Оказалось, что Айги пришел, чтобы ответить голоду современного читателя по высокой, серьезной, созерцательной, «таинственной» поэзии – и ответить при этом взыскательному позднему вкусу, который не переносит тривиальностей, пустой патетичности и слишком прямолинейных путей чувства и мысли. Который сосредоточен преимущественно на переживании «бесконечно малых» величин – в их соотнесенности с «бесконечно большими». Так, к примеру, выглядят многократно запечатленные Айги флоксы – или его вечная, самая глубокая, быть может, тема: поле (см. «Поле старинное», «Поле – Россия», «Воспоминание-Поле» и др.). Нищая поэтика Айги в совершенстве отвечала этим ожиданиям «нового созерцания». В совершенстве отвечала она им и своей метафизической неопределенностью, несвязанностью никакими конкретными религиозными доктринами. Не чувство иного мира – а лишь предчувствие или послечувствие его (след волны), догадка о нем или принятая неугадываемость его («а не лучше ли вместе / не догадаться?»), вопрос, не взывающий к ответу. Своего рода внеконфессиональная апофатика. Приглашение к медитации без фигур. «Почти как ветр».

Но эта нищая, негативная поэтика несла свое сообщение – постоянное и сильное. И новое в сравнение с классическим модерном и авангардом. Его смысл: бережность, жалость, любование, сострадание, поклон некоему целому, не различающему «великого» и «малого», скромность, почтительность, благодарность (книга «Пора благодарности»). Играл ли на этих струнах классический модерн? Айги сообщил ему новый тон, освободив этот строй от неизбежного для него катастрофизма, вызова, надрыва. Как это удалось? Просто, я думаю, – так просто, что стыдно и сказать. Айги был добрым и скромным человеком. В той же Вене, посетив музей Шуберта, он пришел в слезах и рассказывал, что не может успокоиться, увидев очки Шуберта на его прикроватном столике: Шуберт, просыпаясь, надевал очки, чтобы успеть записать музыку, которая только что ему приснилась.
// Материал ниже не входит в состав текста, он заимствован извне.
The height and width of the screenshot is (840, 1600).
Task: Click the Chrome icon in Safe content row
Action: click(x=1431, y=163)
Боль, катастрофа, страдание угадываются за его словами, да и в них (Айги очень исторически сознательный автор) – но все это покрывает некая благая тишина. Вызову, неисцелимой страсти Целана отвечает почти бессловесная колыбельная Айги:

она

пустым (ибо все уже отдано)

лицом: будто место безболья

высится – по-над полынью

(«Последний овраг (Пауль Целан)», 1983)

По этой колыбельной и тосковал бессонный современный мир.
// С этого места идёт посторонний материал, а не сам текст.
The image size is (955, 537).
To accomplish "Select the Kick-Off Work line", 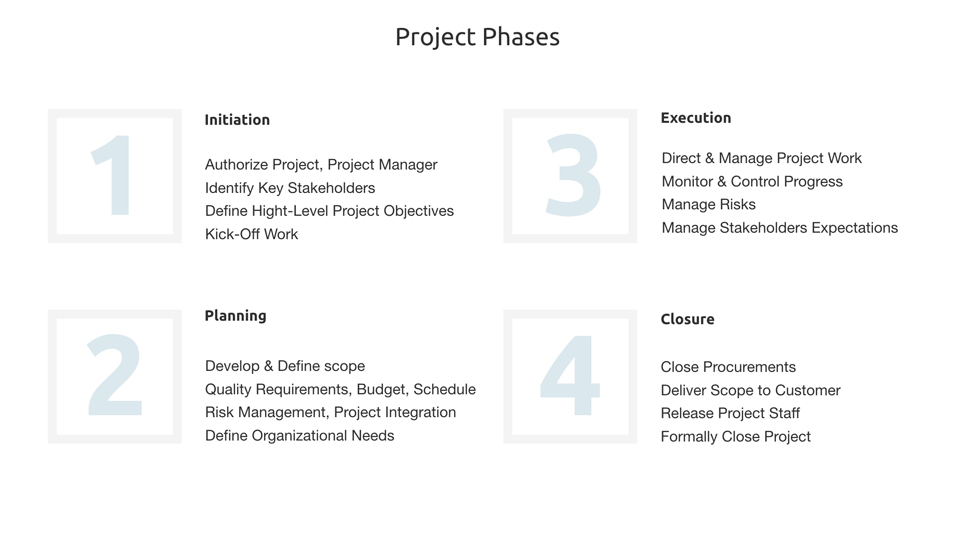I will coord(251,234).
Айги интересно писал в одной из своих прозаических вещей об авангарде как о времени без сна. Со сновидениями, но без сна. Его поэзия знает сон – может быть, куда больше, чем сновидения. Сон, хвала безболью.

«О нашей современности принято думать более всего в связи с утратами и деградацией, – писал швейцарский читатель Айги художник Маркус Штеффен, – но у нас есть и некоторые приобретения. Никогда еще человек не различал так ясно всеобщей хрупкости мира и его всеобщей связности. И, тем самым, никогда не хотел в такой мере избежать любого насилия – в виде действия, мысли, формы».

Этому новому опыту защиты и хранения как места человека – на месте прежнего бунта и страсти – отвечает поэзия Айги. Это если не вообще первый, то первый столь последовательный ответ «нашему положению».

Прощайте, Геннадий Николаевич! Спасибо Вам.